Data records:
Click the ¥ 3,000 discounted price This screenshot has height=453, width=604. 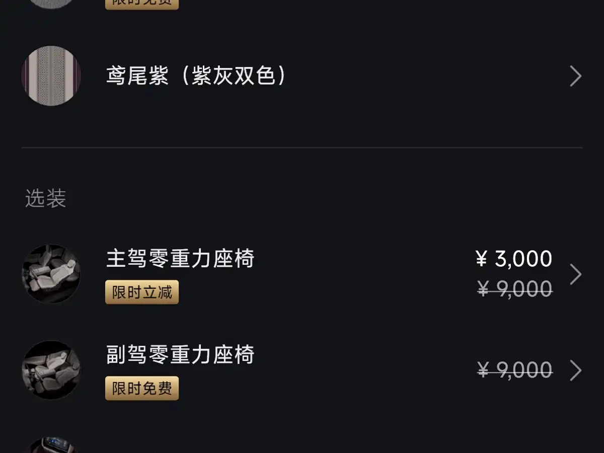point(514,259)
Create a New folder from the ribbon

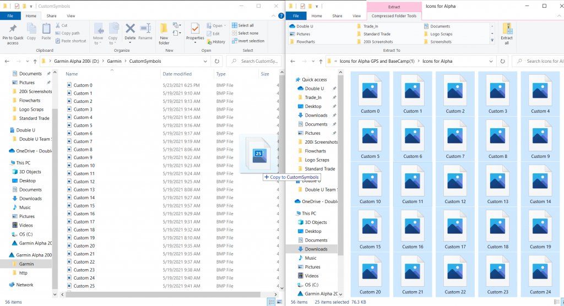[x=164, y=32]
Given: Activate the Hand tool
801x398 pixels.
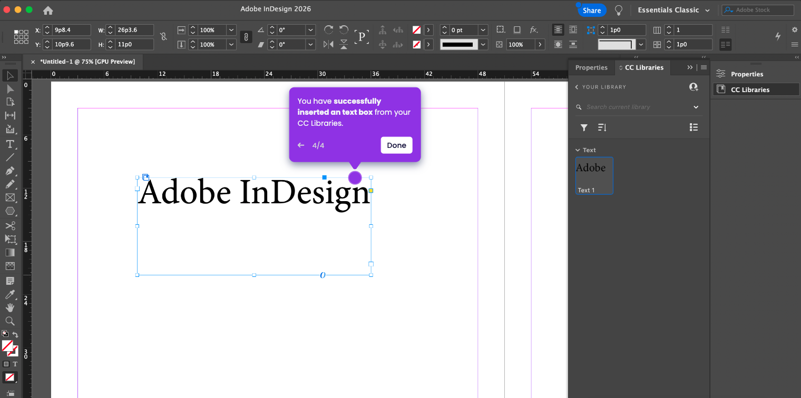Looking at the screenshot, I should pyautogui.click(x=10, y=308).
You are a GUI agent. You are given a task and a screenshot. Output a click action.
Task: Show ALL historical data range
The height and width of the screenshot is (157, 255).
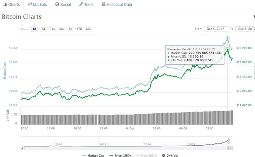pos(88,29)
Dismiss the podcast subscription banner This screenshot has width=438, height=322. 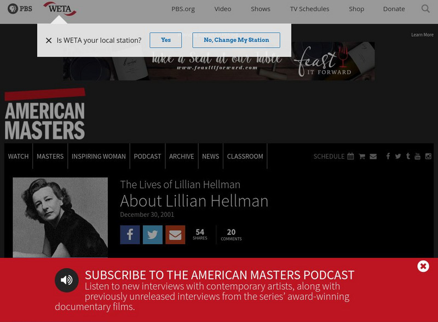(423, 266)
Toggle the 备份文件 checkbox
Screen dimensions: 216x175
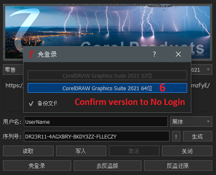click(x=31, y=103)
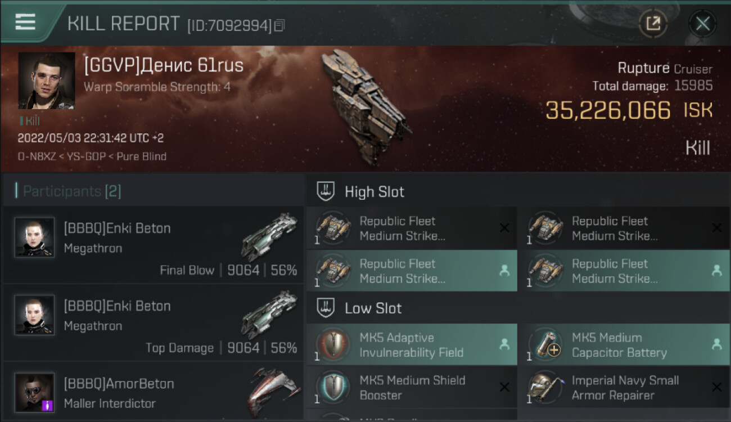Screen dimensions: 731x422
Task: Select Imperial Navy Small Armor Repairer
Action: 624,388
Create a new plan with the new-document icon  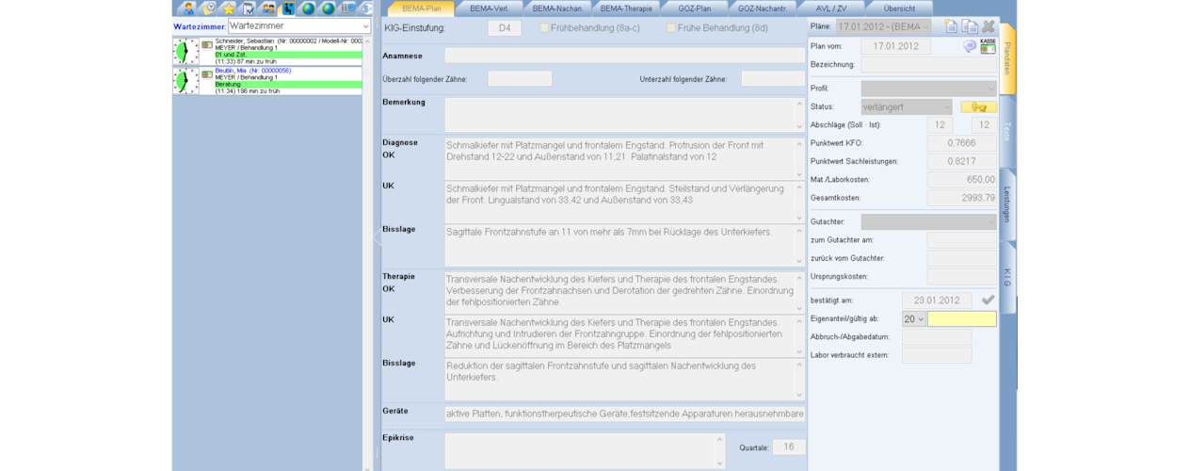(952, 26)
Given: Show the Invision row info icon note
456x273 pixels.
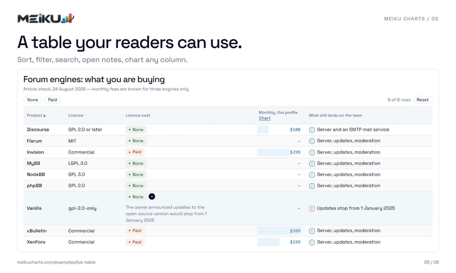Looking at the screenshot, I should coord(312,152).
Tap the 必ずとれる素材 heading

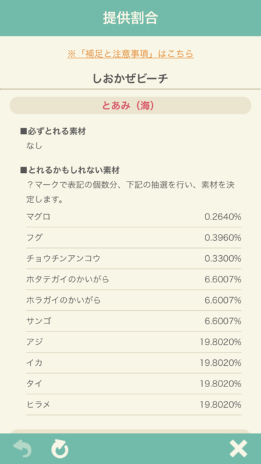tap(53, 131)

Exercise description:
From the line containing "Given: Show the Invision row info icon note" through the last line of the entries, both included, print each line exactly and omit any picture.

Exercise result:
Given: Show the Invision row info icon note
456x273 pixels.
Looking at the screenshot, I should coord(312,152).
Tap the 必ずとれる素材 heading

tap(53, 131)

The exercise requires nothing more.